To the authors’ knowledge, no previous studies have explored the causes of health care workers’ exposure to antineoplastic drugs. Furthermore, despite the fact that reporting of work-related injuries and illnesses is a legal requirement under the BC Occupational Health and Safety Regulation,15 there is an ongoing problem of underreporting with respect to work-related injuries, let alone “near miss” incidents, such as contact with antineoplastic drugs, that do not cause injury.16 Therefore, as part of a larger study, we sought to obtain information about causes of exposure from health care workers in British Columbia, by way of an open-ended question on a written questionnaire. We believe that this is a more practical means of gathering details of exposure incidents than reliance on formal reporting. The goal of this exploratory study was to understand the potential mechanisms of health care workers’ exposure to antineoplastic drugs and, in turn, to apply this knowledge to the identification of exposure-prevention strategies.

METHODS

Recruitment of Participants

Staff from 6 acute care facilities in Vancouver, British Columbia, participated in the study. Potential participants were selected on the basis of site observations suggesting that their job category was at risk of exposure to antineoplastic drugs through direct or indirect contact.17 The job categories deemed at risk of exposure to antineoplastic drugs were pharmacist, pharmacy receiver, pharmacy technician, nurse, transport, unit clerk, and others working in the drug administration department (volunteers, oncologists, ward aides, and dietitians). Potential participants were approached by either active recruitment (through a letter of invitation) or passive recruitment (through distribution of consent-to-contact forms at departmental meetings). The participating hospitals’ research ethics boards dictated which recruitment method would be used. A member of the research team sent the questionnaire, along with a prepaid return envelope, via regular mail to each consenting participant’s preferred mailing address. Questionnaires were disseminated between May 2010 and January 2011. Respondents were given an honorarium ($25 gift card) after completing the entire questionnaire.

Study Questionnaire

Details of the self-administered questionnaire have been described elsewhere.18 Briefly, the questionnaire was based on existing validated tools, modified for our purposes, and was pretested by representative respondents to ensure the questions would be answered in the intended manner. Ethics approval was obtained from the participating hospitals’ research ethics boards before dissemination of the questionnaire. A copy of the full questionnaire is available online (http://antineoexposure.spph.ubc.ca/healthcare-workers-exposure-antineoplastic-drugs/study-documents).

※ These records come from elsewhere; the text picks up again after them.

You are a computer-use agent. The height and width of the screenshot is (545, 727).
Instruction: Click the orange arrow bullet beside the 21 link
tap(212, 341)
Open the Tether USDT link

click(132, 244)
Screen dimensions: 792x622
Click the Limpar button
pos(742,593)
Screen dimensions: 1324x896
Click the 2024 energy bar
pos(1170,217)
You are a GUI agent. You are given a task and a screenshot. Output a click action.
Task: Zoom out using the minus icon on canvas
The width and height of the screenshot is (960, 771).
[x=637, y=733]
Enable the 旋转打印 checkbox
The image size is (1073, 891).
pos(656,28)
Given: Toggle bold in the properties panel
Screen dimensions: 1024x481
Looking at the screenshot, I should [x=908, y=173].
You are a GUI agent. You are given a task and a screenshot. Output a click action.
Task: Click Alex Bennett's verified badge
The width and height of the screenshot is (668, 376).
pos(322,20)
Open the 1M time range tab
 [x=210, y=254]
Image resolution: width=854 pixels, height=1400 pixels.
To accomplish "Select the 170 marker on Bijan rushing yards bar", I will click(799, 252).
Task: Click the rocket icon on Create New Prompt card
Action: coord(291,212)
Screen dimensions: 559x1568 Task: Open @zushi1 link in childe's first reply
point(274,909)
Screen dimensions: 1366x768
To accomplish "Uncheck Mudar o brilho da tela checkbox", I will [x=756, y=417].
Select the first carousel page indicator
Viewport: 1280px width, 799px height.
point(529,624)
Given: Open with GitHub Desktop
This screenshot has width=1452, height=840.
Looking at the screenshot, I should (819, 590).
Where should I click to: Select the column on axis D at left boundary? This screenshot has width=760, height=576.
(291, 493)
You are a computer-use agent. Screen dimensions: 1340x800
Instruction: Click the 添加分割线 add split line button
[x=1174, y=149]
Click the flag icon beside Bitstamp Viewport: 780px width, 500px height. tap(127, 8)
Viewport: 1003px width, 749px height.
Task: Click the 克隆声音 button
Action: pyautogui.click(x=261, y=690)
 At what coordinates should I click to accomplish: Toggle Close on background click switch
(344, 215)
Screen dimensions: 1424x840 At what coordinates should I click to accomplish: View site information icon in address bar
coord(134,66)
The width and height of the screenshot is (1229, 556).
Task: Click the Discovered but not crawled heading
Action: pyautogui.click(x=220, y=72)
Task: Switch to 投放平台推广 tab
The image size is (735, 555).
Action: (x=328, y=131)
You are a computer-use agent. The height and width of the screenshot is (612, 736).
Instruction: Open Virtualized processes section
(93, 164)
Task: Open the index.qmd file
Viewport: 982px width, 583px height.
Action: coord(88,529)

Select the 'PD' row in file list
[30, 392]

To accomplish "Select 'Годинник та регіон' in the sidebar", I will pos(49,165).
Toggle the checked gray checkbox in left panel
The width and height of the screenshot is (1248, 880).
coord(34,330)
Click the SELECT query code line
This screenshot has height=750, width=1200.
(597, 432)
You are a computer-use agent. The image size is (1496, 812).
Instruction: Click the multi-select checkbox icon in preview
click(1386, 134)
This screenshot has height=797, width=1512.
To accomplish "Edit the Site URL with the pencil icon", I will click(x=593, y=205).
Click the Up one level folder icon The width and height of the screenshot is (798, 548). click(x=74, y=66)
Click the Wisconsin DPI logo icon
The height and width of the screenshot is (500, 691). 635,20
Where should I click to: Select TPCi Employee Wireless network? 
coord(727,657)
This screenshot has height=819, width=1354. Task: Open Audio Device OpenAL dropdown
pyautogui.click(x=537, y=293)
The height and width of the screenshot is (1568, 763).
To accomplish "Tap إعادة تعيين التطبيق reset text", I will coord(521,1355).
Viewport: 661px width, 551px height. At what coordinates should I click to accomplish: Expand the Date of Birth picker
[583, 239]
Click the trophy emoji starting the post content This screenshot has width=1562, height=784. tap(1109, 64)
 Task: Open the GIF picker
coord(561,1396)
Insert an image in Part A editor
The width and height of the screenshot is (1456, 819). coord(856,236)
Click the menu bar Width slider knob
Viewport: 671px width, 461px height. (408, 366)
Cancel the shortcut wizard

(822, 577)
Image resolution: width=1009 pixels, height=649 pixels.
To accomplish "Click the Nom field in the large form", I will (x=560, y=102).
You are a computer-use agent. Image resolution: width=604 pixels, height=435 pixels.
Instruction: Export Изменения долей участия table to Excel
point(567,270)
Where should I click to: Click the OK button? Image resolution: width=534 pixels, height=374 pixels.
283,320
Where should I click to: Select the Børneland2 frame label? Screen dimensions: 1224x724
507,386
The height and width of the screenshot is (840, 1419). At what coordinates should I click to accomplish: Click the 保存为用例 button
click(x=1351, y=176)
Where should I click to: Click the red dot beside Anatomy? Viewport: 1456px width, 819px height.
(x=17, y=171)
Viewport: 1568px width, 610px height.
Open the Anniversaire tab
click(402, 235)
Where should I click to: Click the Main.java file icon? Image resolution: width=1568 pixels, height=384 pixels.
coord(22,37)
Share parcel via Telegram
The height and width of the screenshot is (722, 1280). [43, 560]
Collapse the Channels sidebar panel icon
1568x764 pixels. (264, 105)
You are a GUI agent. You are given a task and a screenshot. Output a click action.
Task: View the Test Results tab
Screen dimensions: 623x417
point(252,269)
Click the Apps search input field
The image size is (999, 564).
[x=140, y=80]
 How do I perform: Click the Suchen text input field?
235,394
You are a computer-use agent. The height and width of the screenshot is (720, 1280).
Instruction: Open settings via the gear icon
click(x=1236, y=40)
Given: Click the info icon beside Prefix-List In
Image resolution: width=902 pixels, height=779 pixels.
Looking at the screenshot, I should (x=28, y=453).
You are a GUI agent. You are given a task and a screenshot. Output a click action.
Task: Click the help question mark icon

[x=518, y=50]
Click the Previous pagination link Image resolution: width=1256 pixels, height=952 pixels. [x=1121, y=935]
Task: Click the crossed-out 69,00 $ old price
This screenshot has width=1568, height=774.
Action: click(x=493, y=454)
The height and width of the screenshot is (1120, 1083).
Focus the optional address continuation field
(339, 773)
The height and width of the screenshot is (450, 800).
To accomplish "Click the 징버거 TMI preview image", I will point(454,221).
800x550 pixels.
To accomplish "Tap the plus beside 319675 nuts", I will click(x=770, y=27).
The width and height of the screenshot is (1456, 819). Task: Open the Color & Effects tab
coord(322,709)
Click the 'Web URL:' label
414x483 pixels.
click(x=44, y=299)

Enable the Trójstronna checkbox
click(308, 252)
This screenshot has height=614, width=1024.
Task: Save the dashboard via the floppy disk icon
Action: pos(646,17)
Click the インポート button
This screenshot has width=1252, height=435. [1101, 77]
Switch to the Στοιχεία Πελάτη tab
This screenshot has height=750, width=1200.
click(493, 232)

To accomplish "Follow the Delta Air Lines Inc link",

The sections of the questionnaire pertinent to the current study were demographic data, such as age, sex, and job title; the degree of contact with antineoplastic drugs, such as frequency and duration; and previous exposures (i.e., direct, unintended contact with antineoplastic drugs while at work), with response options of “yes”, “no”, and “don’t know”. Any respondent who answered “yes” to the question about previous exposure was then asked to “describe the circumstances [of the incident]” via open-field text.

Data Analysis

The respondents’ characteristics were described according to frequency statistics for each variable, stratified by self-reported previous exposure to antineoplastic drugs (yes, no, or don’t know) using Excel software (Microsoft Corporation, Seattle, Washington).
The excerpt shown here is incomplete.